A study carried out by the non-profit organization Human Rights Watch revealed that targeting operations carried out in an emergency generally cause more civilian casualties than planned operations, in which there is more time to make decisions.

Target error

A man poses for a photo in a city
Basim Razzo.
Basim Razzo, Author provided

I wanted to know more about the real consequences of aerial targeting and legal advice. What does the situation look like on the ground for those who find themselves under a rain of bombs? As part of my research, I spoke to several people who had lost family members and homes to military airstrikes.

In 2015, in a well-documented strike in Mosul, Iraq, an innocent civilian, Basim Razzo, lost his entire family to a military maneuver orchestrated by the United States and carried out by the Dutch Air Force in the war against the Islamic State.

The US military claimed the “target” was an Islamic State compound where car bombs were made, but in reality it was two houses – one where Basim lived with his wife, Mayada, and her daughter, Tuqa, and the other, adjacent, where her brother, Mohannad, lived with his wife, Azza, and son, Najib. Basim was the sole survivor of the operation, and after a lengthy investigation, the US military offered him US$15,000 as compensation — which he refused.

I spoke to Basim in April 2019, more than three and a half years after the strike. He told me how difficult his daily life still was. He suffers from chronic pain and has undergone several surgeries. He is unable to work and earn a living due to his injuries, and he mourns the loss of his family.

“There are no words to describe what happened to me,” says Basim.

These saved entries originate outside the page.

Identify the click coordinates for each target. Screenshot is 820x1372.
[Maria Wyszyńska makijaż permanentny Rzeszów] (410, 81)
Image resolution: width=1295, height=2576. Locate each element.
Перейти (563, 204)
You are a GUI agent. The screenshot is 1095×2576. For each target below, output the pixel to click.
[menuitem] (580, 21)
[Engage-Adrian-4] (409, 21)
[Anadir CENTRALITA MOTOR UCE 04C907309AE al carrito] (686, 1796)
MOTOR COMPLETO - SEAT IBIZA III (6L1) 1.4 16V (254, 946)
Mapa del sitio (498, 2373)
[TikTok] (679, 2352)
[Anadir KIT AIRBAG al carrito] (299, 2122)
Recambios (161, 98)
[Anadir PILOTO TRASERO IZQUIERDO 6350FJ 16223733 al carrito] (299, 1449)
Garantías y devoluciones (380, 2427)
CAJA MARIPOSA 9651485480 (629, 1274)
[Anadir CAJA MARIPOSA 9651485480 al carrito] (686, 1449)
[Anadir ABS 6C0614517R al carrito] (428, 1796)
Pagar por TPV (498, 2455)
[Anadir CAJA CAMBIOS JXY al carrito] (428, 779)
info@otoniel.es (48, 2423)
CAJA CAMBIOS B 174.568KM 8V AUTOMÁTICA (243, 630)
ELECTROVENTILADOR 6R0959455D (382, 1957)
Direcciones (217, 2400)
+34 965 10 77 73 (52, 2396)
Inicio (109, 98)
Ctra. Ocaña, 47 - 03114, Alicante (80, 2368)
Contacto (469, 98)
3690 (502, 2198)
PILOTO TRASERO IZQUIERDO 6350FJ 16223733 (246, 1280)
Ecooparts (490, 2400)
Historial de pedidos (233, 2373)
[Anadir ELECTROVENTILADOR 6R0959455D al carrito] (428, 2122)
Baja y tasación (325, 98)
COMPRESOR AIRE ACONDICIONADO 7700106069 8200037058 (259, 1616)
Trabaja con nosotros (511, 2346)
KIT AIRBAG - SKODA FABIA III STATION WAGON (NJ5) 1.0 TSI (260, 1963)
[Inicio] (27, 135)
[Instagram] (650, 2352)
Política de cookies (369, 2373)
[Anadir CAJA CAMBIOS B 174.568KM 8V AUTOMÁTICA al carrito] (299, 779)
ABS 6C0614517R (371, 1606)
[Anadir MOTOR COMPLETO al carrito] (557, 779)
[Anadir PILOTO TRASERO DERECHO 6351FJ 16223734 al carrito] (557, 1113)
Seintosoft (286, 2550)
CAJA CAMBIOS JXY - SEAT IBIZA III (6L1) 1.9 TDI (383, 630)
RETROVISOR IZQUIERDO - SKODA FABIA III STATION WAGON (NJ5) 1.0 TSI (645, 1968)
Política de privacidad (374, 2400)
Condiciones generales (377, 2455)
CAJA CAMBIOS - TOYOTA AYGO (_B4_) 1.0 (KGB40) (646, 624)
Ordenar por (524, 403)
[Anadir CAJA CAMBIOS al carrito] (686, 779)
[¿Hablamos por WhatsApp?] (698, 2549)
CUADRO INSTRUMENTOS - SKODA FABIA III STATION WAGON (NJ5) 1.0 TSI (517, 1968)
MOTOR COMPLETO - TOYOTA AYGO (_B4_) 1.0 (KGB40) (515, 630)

Five years after the attack, with Basim still unable to walk or work, the Dutch government eventually made him a ‘voluntary offer’ of compensation, which he accepted.

These haunting advice

Given the consequences of their work, we are beginning to hear – not surprisingly – of military lawyers who are victims of moral damage and who suffer from post-traumatic stress disorder (PTSD).

Another problem they face: when military lawyers give advice that commanders don’t want to listen to, they are often told to “stay within their scope”. As one lawyer told me, his advice is supposed to “maximize the space the commander has to make a decision,” but sometimes it’s overlooked.

This is precisely where the problem lies: the boundaries of the law, however porous they may be, can sometimes delimit the zone of permissible violence, but they are not always useful in distinguishing right from wrong, especially when it is is about deciding to end a human life.